What is expected: Lines below containing the word "will" should be copied out.

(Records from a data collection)
※

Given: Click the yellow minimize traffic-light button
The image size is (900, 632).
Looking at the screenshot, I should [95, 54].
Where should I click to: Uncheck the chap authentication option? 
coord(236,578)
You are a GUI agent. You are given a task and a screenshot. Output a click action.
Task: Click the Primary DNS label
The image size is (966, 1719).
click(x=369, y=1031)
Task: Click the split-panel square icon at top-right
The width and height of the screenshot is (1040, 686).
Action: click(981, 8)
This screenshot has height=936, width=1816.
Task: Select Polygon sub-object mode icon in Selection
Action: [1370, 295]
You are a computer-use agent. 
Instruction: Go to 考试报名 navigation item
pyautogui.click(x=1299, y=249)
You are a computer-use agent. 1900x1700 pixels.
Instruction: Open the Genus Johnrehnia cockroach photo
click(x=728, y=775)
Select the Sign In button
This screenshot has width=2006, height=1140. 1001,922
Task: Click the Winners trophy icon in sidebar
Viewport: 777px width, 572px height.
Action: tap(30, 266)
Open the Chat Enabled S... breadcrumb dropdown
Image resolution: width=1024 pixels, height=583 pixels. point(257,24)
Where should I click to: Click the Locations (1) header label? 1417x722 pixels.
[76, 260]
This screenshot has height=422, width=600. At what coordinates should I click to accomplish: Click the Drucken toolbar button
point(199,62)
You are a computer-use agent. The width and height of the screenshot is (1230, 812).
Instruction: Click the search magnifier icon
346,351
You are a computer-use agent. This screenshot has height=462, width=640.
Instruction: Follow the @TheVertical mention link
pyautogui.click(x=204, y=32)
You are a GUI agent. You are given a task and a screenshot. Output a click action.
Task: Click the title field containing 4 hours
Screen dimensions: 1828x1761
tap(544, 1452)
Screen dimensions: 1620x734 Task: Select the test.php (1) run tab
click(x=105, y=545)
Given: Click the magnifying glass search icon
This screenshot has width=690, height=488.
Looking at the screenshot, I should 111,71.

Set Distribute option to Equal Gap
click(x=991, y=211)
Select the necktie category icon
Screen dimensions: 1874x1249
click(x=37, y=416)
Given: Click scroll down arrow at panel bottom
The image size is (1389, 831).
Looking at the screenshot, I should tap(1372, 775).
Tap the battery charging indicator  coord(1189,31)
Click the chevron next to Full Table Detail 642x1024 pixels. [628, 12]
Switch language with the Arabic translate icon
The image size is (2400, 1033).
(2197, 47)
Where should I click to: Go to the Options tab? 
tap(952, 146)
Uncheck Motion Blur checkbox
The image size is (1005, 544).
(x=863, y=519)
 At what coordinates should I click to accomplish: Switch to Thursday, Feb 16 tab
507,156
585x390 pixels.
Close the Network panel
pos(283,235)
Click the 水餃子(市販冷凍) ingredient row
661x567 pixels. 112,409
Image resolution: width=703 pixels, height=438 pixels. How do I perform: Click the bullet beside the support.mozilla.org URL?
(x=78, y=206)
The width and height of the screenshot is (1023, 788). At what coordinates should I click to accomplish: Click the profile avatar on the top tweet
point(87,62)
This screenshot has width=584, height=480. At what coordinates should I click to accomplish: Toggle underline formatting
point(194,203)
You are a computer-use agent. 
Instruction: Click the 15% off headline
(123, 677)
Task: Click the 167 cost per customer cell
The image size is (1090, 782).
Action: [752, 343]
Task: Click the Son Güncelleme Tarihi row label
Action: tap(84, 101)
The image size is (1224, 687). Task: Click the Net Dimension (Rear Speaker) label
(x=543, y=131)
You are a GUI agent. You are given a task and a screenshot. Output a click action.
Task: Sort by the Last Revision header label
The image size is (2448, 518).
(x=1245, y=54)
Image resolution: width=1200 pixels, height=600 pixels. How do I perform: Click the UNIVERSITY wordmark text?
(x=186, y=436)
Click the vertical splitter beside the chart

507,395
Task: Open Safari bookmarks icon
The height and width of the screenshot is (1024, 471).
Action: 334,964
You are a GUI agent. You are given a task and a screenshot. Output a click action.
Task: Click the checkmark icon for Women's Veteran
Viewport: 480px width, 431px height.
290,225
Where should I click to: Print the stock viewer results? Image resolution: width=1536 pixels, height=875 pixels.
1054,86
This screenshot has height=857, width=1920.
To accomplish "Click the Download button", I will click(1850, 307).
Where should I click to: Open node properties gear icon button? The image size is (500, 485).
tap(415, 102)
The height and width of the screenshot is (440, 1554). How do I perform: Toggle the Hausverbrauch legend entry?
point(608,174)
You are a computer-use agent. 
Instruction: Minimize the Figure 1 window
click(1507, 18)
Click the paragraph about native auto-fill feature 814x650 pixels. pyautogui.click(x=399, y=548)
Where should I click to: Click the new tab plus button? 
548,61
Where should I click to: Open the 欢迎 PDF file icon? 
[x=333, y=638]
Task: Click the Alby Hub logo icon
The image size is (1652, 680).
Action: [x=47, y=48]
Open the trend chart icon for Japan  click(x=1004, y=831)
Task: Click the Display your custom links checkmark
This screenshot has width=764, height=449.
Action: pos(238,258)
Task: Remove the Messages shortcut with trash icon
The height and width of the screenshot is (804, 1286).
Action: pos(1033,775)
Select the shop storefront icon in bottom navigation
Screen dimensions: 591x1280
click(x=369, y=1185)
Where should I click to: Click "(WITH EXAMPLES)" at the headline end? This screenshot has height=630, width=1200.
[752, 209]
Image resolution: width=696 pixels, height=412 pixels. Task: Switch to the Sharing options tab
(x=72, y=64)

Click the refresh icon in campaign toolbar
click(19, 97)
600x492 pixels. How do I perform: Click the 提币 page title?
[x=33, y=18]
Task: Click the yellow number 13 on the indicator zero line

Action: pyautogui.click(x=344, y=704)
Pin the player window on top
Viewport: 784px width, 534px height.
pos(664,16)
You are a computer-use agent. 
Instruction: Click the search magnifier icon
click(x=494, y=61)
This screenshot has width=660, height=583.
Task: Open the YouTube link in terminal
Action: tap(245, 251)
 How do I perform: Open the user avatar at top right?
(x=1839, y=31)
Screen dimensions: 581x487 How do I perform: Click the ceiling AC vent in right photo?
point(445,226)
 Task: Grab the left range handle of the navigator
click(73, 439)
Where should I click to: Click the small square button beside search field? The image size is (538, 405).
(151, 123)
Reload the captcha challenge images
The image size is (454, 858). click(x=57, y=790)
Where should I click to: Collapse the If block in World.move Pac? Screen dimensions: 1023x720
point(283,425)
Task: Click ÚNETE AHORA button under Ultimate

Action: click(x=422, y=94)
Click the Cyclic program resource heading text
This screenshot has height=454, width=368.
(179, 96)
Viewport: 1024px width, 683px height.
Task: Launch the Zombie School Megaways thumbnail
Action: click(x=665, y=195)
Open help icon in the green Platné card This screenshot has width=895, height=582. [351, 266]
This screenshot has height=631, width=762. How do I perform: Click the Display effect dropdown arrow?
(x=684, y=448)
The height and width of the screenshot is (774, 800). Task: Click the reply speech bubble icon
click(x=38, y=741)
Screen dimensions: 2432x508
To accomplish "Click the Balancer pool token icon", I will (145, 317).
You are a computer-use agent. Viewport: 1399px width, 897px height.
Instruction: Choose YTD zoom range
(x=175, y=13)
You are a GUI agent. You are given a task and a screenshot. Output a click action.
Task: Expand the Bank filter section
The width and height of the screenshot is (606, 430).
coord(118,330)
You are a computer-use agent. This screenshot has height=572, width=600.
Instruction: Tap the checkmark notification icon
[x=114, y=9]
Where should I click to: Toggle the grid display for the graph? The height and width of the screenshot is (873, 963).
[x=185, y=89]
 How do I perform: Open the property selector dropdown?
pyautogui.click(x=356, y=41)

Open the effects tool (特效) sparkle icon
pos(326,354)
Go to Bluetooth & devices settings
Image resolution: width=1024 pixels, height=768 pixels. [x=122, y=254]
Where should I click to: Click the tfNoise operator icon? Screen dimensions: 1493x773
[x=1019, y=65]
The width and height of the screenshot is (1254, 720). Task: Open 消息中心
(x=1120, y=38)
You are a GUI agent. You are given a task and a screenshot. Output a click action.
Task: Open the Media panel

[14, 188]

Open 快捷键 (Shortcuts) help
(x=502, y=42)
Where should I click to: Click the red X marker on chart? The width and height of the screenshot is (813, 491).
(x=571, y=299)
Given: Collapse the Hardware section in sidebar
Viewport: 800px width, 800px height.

※

Result of the task:
To accomplish "Click the Download button", I will click(1850, 307).
To accomplish "Click the Balancer pool token icon", I will (145, 317).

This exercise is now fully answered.